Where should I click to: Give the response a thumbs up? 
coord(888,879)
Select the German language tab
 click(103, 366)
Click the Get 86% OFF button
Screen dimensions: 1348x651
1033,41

### Task goal
The entire listing is to be printed once more, word for word.

### Written response
Where should I click to: Give the response a thumbs up? 
coord(888,879)
Select the German language tab
 click(103, 366)
Click the Get 86% OFF button
Screen dimensions: 1348x651
1033,41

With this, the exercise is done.